Can we democratize money? Yes we can!


FairFin is a small Brussels based NGO striving for a financial sector that serves a sustainable and just society. For many years, money creation was not on FairFin’s radar. The problem of interest, yes, investments as a common, sure; we even pioneered our way towards creating new currencies in Belgium. But money creation as such, was never debated in our campaigns.

Which was not all too weird, as we learned at the workshop ‘Can we democratize money?’. As Fran Boait from Positive Money explained, even economists kind of forgot about the fact that private banks create our money every time they give a loan. The issue returned on the agenda when banks were restrained in giving loans after the crisis and the economy was short of money. The ECB started the Quantitative Easing program, creating 60 billion per month. In theory this money should trickle down to society, but in fact it gets stuck in financial markets, creating even more inequality.

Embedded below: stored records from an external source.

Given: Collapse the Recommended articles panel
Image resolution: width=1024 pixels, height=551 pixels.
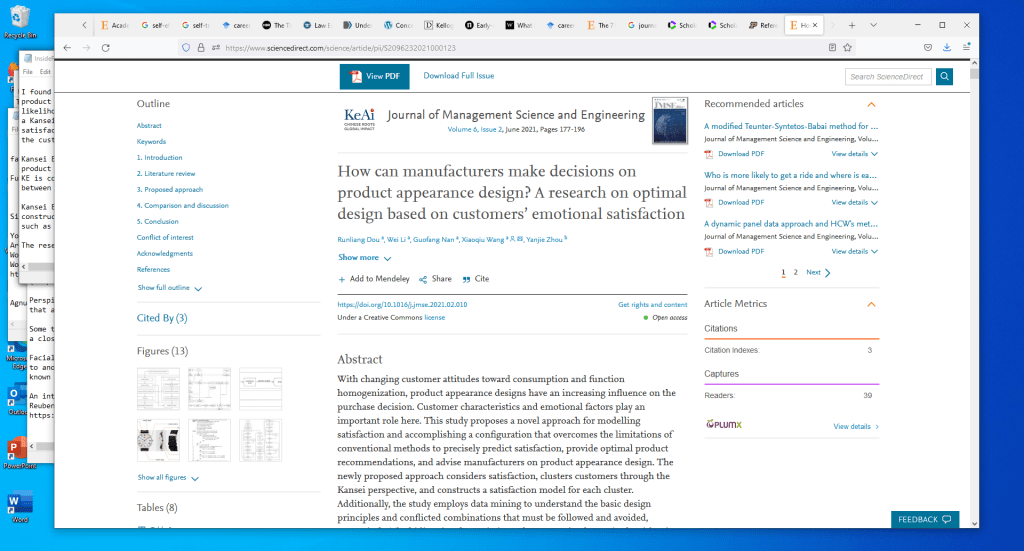Looking at the screenshot, I should pos(871,104).
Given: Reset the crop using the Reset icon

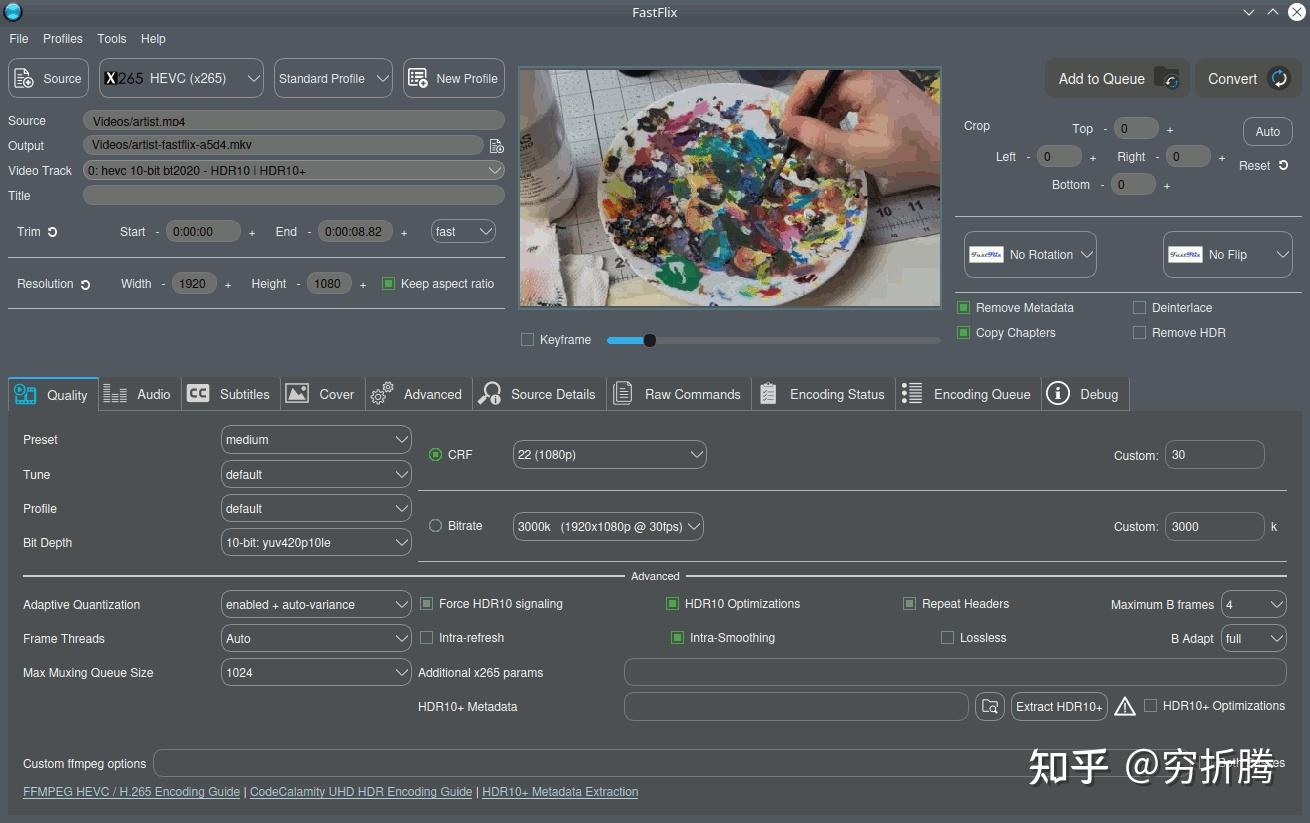Looking at the screenshot, I should pos(1283,166).
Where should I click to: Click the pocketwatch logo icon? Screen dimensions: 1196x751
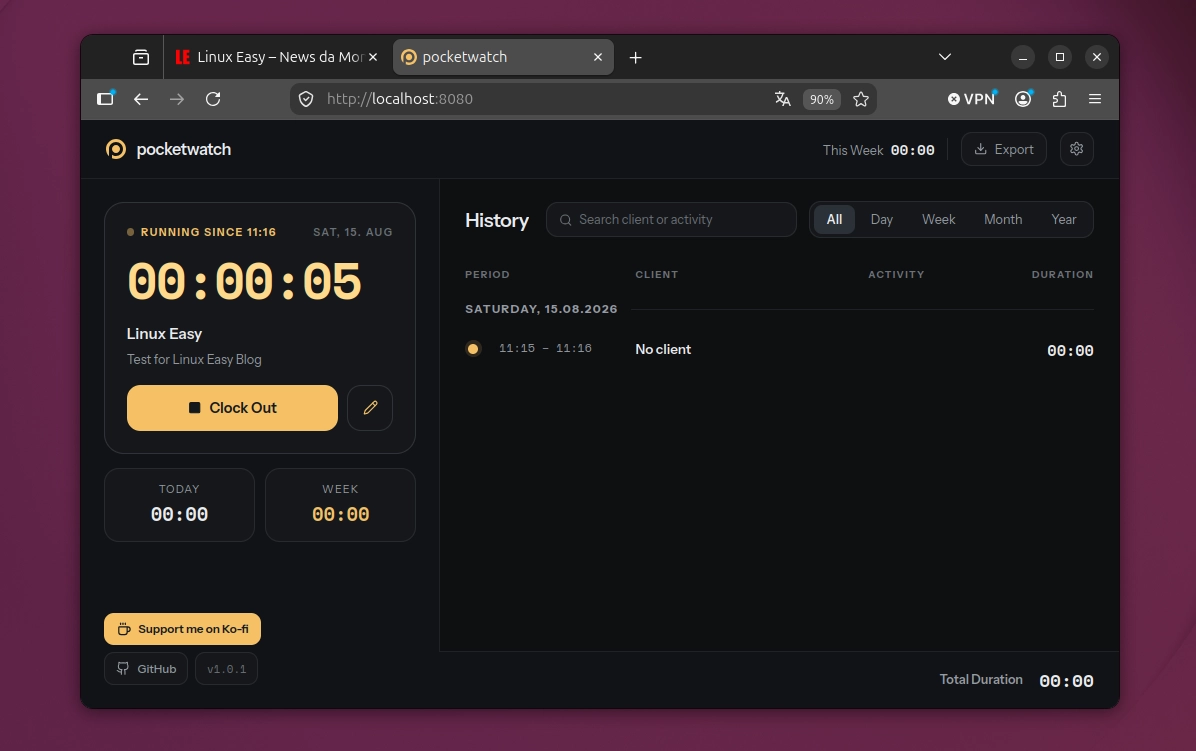[x=116, y=149]
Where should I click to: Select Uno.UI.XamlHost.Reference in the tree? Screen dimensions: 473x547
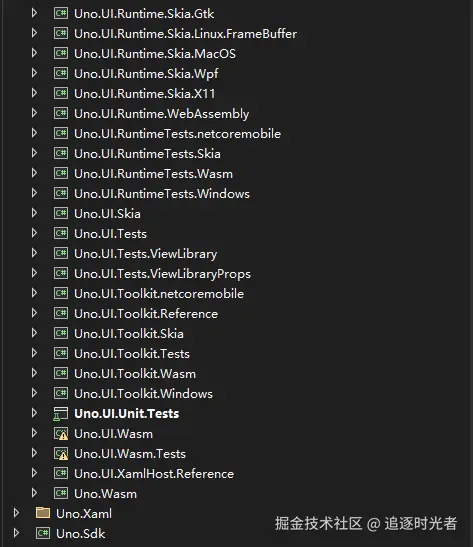tap(154, 474)
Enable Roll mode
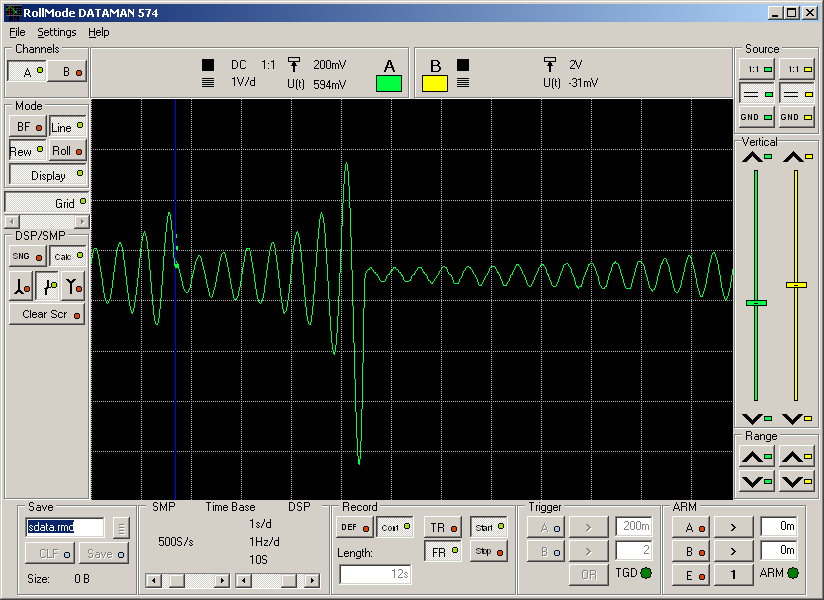 68,151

One of the solutions presented at this workshop is what Stan Jourdan from the the QE4people campaign suggests: invest the created money into public investments and/or in a people’s dividend ( a concept that is often referred to as ‘helicopter money’) to stimulate the real economy. You can find out more about this proposal at the QE4People website

A great example of financial education on this topic can be found in The Netherlands, where a theatre group made a play on money creation. It became a big hit and it was performed over 100 times for tens of thousands of people. Together with the Ons Geld (Our Money) foundation, they assembled 130.000 signatures in favor of putting money creation on the political agenda.

Yesterday, Ons Geld published a working paper, exploring the basic frame-work for introduction of a virtual euro (digital cash) in the Eurozone, as a substitute for euro denominated bank money. An introduction to the virtual euro is available at: The working paper is available at: Edgar Wortmann, representative of Ons Geld, explained how this idea of virtual money is very new and does not have a strong opposition at the moment, as the people in high offices do not yet get it.

“But, by creating one general virtual euro, won’t we be serving old wine in new bottles?” asks Sander Van Parijs, project officer at Muntuit, network for community currencies in Belgium. The financial system benefits from a divers ecosystem with several currencies, all serving different purposes, he claims following Bernard Lietaer. By involving communities in the creation of those currencies, democracy is strengthened.

Democracy, creativity and exchange of ideas is what we need! A passionate crowd certainly proved that the ingredients are there. We hope we can offer a follow-up of this debate in the near future.